Al and Angel were in the band class together, she played clarinet, he played sax. As such she sat right in front of him in the woodwind section. During the time he'd spent with his new friend touring his new small-town home, he'd met and flirted with a few other girls, even had kind of a crush on one of Rat's friends, Jean. But Angel was different; he couldn't explain how, but she was different. From the first day she sat down in front of him, and he recognized her from the day he ruined his bike, he seemed to have lost his mind. He tried talking to her, tried to find some way to get her attention, but the best he could seem to muster was playfully bopping her on the head with his music folder - no better than a fourth grader pulling her pigtails.

That's where Carrie came in. Her and Angel lived in the same dorm (there were really only three on campus, one for guys, one for girls, and one that was co-ed), Jean lived there too. By coincidence, Angel had become friends with Jean and was in her room studying one evening when Carrie came by.  She wanted to visit Rat but didn't want to walk across campus alone. She had come to ask Jean to go with her. Instead, Angel borrowed Jean's coat and went with Carrie.
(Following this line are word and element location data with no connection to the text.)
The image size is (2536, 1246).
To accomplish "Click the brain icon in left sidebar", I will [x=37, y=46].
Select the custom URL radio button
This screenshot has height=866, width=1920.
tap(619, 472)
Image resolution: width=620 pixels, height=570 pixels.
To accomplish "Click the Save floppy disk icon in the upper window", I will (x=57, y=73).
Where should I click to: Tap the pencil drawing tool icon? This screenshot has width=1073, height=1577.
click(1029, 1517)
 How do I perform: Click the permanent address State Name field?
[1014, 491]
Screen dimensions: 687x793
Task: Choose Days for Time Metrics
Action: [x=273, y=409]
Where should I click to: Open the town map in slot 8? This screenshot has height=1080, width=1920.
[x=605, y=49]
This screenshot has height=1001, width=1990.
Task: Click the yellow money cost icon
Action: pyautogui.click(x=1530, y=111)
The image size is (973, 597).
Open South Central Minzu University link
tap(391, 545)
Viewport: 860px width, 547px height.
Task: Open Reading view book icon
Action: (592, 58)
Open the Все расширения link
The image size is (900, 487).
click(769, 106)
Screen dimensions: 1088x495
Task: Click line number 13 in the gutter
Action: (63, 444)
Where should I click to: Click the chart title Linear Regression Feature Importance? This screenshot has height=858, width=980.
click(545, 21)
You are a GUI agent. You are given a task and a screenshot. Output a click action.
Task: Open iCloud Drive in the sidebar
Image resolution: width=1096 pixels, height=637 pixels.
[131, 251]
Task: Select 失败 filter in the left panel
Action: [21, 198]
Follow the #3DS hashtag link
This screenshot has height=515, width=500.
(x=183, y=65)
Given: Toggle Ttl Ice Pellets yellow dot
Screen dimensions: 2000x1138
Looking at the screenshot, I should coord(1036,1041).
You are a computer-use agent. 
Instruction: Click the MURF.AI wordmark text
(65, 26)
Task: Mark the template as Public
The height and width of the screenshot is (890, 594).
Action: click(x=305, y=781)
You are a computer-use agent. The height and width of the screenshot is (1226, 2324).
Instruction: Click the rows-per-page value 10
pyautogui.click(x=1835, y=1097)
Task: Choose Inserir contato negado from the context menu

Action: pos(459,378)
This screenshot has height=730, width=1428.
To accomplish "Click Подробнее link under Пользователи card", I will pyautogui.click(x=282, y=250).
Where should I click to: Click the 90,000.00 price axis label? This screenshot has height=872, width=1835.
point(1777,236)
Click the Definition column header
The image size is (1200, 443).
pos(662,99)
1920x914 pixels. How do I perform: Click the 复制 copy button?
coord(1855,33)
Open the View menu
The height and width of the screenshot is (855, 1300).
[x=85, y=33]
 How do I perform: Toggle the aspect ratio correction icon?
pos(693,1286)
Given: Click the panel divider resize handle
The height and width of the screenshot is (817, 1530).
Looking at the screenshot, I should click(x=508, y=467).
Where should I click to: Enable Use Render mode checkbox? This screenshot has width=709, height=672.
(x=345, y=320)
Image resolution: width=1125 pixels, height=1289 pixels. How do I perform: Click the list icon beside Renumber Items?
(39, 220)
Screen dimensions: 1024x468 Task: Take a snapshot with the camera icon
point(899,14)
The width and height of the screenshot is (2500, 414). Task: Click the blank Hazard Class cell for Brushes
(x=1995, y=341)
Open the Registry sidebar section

When Carrie and Angel came through the door, Al and Randall both thought Angel was Jean. When she turned around, Al lost all contact with reality. The rest of the evening was a glorious blur. What Rat and Carrie did, he had no idea, they could have been drinking beer and smoking pot, he wouldn't have noticed. The rest of the evening - and on into the morning - just flew by. Rather than talking, Rat had an electronic typewriter and Al and Angel spent the time typing back and forth to each other - the worlds first text messaging conversation. That first flirtatious meeting was preserved on page after page of innuendo filled typing paper.

Lost in thought and memory, he hadn't realized the ceremony had started. The preacher was going on and on about who knows what. He supposed that he could watch the video tape later if he really wanted to know what was being said. Someone was singing... Oh, right. He and Angel had invited someone to sing. A couple of someone's, actually. Oh, man, that was a long story, but one of the performers was Katie.

Katie was a good friend of Angel and Al's from Wesleyan college. She was a music student, as they were, with an amazing voice, and was in band and choir with both of them. As their relationship heated up, things seemed to go bad between them and Rat and Carrie; two sexually-active couples sharing a room never does go well. While their friendship, on the surface, seemed ok, there were just some things that weren't as smooth as they used to be. Soon, Rat had a new friend, Eric, who wanted to be his roommate. Eric had an amazingly over-bearing personality and had actually packed Al's things, leaving him without a home on campus. Katie helped Al get into the co-ed dorm where she lived. He ended up with a private room - allowing his relationship with Angel to develop in seclusion. Was that a good thing? Time would tell. Vicious rumors began going around, but that only pushed them closer together. As the school year ended, Angel and Al left together, knowing they probably wouldn't be back the next year. Their relationship with Rat and Carrie would smooth out, but the small town college would be behind them.

The ceremony was ending. Al kept stealing glances at Angel out of the corner of his eye. She was astoundingly beautiful in her veil. The preacher just kept droning on and on. Did other weddings last this long? Even though they had been living together since they left that small college in McLars, this ceremony had come to mean everything. It somehow justified everything they had been through, it tightened the laces, it made it all worth while.

As they kissed, turned, and walked through the applauding crowd, he knew: not all roads led home, but he didn't need to travel any more roads - he was home.

To Be Continued....(?) (I'm not inspired yet)

Author's note: the events and locations in this narrative are fictionalized versions of experiences from my life. The characters are fictitious and do not represent real people, living or deceased.